INSTRUCTIONS TO FOLLOW: Note the line where "Martin Webb (416, 667)" appears in the data below; write it out exactly, along with every line that comes after it to the end.

DATA FOR ANALYSIS:
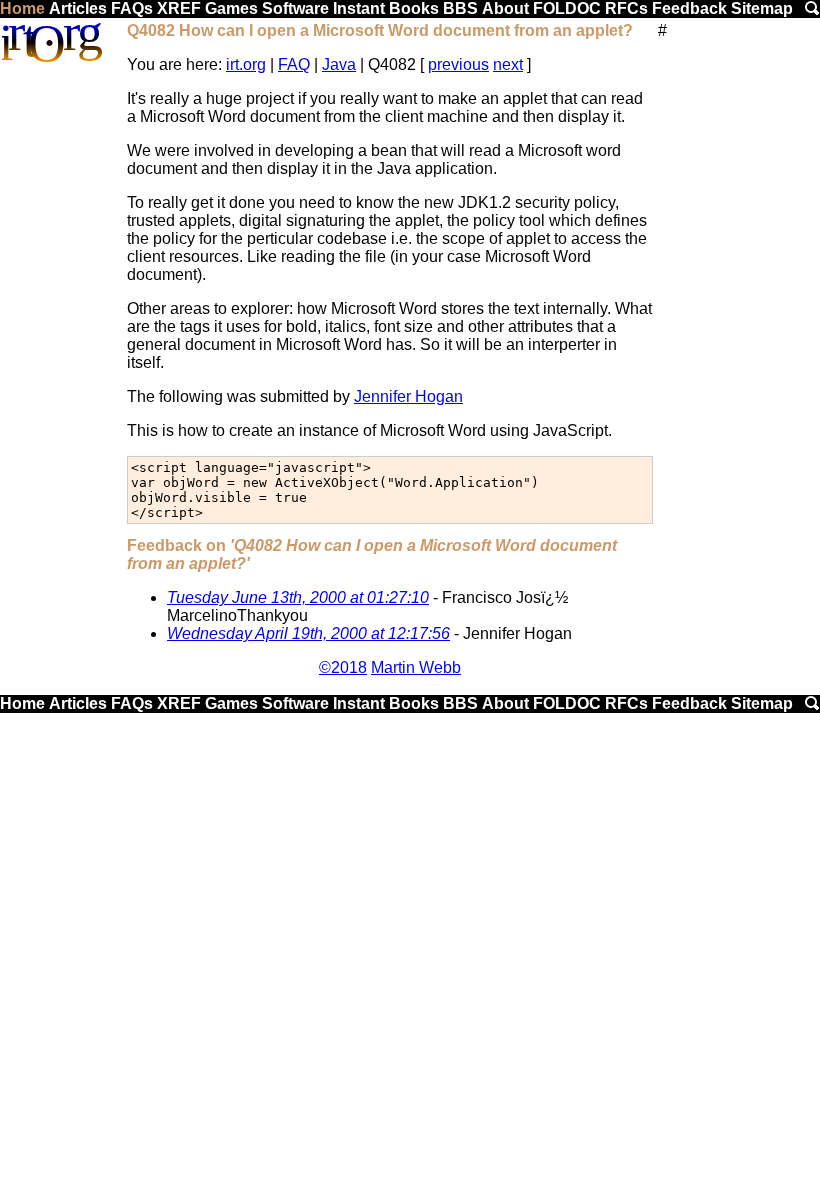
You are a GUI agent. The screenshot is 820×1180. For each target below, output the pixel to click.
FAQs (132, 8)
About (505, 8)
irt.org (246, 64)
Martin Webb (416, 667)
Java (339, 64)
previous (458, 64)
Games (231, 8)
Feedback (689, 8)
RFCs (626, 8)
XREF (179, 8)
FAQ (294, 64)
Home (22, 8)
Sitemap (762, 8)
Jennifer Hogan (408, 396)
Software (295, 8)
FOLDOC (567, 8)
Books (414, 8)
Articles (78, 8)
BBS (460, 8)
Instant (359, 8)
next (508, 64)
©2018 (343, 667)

ANSWER FOR THIS EXERCISE:
Martin Webb (416, 667)
Java (339, 64)
previous (458, 64)
Games (231, 8)
Feedback (689, 8)
RFCs (626, 8)
XREF (179, 8)
FAQ (294, 64)
Home (22, 8)
Sitemap (762, 8)
Jennifer Hogan (408, 396)
Software (295, 8)
FOLDOC (567, 8)
Books (414, 8)
Articles (78, 8)
BBS (460, 8)
Instant (359, 8)
next (508, 64)
©2018 (343, 667)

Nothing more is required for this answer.